§ **EXERCISE REQUIREMENTS**:
Extract every line from the records below that contains the word "Uncheck".

** Opening INPUT DATA block **

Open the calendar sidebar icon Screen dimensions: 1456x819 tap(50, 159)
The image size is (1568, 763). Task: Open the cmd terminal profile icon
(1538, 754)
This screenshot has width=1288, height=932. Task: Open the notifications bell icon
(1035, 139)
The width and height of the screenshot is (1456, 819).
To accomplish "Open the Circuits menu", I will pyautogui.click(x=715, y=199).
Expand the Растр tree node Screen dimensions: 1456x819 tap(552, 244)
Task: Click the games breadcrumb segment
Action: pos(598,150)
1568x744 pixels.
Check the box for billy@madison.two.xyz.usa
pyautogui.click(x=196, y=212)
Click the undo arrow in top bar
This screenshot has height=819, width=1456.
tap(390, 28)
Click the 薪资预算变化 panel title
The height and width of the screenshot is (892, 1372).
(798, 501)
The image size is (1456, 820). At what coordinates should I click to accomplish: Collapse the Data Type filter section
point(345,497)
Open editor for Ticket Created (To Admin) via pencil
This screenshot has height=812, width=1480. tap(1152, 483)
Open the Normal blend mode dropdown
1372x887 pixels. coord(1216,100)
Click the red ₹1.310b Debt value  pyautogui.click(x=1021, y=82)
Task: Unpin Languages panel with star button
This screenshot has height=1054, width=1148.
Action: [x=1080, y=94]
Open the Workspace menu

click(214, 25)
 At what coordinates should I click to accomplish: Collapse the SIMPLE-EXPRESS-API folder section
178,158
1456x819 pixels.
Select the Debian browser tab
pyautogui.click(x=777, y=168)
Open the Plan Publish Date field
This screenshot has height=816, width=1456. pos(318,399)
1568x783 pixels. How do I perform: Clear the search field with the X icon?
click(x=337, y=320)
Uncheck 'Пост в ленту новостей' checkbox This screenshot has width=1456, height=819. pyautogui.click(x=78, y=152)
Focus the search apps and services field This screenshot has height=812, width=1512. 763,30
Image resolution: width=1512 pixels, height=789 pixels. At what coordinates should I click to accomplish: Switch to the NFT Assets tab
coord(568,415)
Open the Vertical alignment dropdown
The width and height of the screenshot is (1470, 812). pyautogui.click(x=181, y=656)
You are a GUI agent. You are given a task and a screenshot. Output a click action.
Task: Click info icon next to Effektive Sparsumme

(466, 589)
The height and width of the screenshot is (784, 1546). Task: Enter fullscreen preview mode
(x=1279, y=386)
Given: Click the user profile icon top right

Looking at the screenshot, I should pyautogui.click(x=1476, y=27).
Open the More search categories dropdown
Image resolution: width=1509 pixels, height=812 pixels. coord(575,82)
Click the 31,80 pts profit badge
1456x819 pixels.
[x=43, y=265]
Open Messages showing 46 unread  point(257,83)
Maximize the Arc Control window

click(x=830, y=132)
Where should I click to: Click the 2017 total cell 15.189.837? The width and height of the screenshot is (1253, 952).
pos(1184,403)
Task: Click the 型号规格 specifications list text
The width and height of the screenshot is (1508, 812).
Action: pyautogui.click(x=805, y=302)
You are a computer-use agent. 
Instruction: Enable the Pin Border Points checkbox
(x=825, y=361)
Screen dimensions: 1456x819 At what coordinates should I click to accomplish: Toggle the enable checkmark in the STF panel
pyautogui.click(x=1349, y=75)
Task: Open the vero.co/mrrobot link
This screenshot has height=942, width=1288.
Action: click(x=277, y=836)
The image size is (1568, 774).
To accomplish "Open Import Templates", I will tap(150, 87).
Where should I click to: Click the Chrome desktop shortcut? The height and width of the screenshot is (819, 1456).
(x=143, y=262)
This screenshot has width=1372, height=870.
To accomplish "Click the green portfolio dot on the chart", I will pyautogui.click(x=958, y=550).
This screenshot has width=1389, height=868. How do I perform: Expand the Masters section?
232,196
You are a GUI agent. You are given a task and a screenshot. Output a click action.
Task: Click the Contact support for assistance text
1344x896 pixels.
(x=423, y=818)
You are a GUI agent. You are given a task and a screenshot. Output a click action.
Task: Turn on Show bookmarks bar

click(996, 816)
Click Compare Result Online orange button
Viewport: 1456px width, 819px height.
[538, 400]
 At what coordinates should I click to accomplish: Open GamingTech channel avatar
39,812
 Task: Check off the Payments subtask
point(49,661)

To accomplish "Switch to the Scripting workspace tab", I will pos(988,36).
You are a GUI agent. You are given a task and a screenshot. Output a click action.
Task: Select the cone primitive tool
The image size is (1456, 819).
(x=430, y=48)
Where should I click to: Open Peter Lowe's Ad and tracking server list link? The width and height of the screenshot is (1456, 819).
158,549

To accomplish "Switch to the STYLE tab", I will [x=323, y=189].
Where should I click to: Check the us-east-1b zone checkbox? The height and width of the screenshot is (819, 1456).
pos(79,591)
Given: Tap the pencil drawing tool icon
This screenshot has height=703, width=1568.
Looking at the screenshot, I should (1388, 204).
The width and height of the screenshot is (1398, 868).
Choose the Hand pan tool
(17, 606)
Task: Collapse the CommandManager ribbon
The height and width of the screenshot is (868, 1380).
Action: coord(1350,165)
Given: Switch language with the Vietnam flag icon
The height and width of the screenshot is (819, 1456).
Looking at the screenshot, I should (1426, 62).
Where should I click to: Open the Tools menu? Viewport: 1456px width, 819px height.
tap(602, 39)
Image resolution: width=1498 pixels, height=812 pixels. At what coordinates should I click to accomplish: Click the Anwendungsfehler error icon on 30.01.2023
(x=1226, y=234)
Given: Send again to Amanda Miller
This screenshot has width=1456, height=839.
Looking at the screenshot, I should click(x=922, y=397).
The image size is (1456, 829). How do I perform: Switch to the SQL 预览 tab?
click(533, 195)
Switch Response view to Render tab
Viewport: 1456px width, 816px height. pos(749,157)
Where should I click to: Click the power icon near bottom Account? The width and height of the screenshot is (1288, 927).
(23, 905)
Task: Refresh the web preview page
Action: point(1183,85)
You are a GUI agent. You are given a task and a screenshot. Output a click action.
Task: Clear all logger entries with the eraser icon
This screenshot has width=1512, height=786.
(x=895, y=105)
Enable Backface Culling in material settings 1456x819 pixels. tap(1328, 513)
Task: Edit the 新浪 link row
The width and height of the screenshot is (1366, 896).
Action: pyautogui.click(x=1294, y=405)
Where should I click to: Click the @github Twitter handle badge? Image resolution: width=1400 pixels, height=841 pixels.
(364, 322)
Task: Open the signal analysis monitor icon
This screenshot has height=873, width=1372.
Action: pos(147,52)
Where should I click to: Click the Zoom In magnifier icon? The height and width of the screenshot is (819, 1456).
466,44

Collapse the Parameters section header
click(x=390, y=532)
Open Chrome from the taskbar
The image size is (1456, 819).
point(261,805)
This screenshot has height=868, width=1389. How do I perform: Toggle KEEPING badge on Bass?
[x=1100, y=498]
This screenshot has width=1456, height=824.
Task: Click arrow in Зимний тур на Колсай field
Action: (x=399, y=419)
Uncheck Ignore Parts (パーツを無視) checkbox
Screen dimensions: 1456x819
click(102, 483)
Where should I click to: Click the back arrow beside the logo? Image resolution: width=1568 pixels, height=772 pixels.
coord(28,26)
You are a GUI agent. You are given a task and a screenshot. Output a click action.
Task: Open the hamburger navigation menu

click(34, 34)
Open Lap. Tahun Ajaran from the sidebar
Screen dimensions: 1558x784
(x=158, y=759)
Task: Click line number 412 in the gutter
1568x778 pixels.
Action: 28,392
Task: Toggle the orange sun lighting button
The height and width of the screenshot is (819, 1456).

** Closing INPUT DATA block **

§ **EXPECTED ANSWER**:
Uncheck 'Пост в ленту новостей' checkbox This screenshot has width=1456, height=819. pyautogui.click(x=78, y=152)
Uncheck Ignore Parts (パーツを無視) checkbox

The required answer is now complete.